[Records for this task]
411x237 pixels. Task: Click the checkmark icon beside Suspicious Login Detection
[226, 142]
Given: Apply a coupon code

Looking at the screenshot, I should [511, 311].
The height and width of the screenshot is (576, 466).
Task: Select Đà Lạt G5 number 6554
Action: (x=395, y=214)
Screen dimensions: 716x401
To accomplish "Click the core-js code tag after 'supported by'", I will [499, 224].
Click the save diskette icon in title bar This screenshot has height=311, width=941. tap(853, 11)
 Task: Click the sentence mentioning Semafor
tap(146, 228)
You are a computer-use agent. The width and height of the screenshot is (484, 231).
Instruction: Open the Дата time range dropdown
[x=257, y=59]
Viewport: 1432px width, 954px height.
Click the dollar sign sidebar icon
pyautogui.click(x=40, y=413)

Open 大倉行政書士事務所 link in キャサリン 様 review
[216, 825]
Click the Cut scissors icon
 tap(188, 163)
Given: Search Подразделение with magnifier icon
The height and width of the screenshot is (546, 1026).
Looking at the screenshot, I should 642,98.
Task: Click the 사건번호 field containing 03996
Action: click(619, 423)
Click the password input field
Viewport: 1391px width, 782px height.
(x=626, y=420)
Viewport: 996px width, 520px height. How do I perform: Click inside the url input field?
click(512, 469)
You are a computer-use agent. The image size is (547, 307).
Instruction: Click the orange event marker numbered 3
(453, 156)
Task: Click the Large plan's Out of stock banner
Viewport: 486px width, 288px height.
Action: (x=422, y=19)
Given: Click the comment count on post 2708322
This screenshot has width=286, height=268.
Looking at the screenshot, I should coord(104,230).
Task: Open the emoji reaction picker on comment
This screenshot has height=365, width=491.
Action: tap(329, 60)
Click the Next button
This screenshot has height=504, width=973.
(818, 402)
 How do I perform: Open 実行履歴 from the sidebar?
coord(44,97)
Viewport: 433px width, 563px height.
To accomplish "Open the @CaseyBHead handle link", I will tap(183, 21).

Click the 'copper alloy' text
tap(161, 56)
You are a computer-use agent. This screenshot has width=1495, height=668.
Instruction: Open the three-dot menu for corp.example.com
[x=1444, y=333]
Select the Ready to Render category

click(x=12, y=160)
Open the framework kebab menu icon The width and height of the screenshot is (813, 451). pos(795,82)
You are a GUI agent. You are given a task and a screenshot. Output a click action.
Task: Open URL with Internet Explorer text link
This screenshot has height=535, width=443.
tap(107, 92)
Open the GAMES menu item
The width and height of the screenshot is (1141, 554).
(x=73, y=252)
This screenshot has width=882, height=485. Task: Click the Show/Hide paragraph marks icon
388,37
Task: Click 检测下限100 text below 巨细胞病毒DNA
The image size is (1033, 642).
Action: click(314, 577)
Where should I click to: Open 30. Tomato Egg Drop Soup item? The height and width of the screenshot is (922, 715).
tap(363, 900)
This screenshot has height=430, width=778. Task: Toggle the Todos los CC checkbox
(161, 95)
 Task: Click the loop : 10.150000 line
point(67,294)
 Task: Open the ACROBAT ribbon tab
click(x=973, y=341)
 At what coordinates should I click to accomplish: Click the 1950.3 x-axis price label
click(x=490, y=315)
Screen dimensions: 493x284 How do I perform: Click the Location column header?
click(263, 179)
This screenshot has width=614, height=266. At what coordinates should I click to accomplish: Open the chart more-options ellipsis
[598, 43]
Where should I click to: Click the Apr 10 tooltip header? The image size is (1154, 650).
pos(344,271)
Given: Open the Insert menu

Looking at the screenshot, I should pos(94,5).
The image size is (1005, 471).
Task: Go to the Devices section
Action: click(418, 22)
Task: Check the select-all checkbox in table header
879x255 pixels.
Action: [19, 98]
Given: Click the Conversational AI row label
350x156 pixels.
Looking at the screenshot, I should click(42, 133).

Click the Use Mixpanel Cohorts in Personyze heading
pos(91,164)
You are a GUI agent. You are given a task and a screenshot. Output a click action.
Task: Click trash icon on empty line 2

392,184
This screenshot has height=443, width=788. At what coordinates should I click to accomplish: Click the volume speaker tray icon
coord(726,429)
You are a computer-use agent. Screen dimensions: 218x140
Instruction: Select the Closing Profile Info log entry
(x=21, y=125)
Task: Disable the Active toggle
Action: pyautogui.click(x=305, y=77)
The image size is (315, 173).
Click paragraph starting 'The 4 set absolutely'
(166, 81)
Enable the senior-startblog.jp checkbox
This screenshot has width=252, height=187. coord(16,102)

[Assignment]
Scan the records above, count the lines with "will" in them, and give only the number.

[Expected answer]
2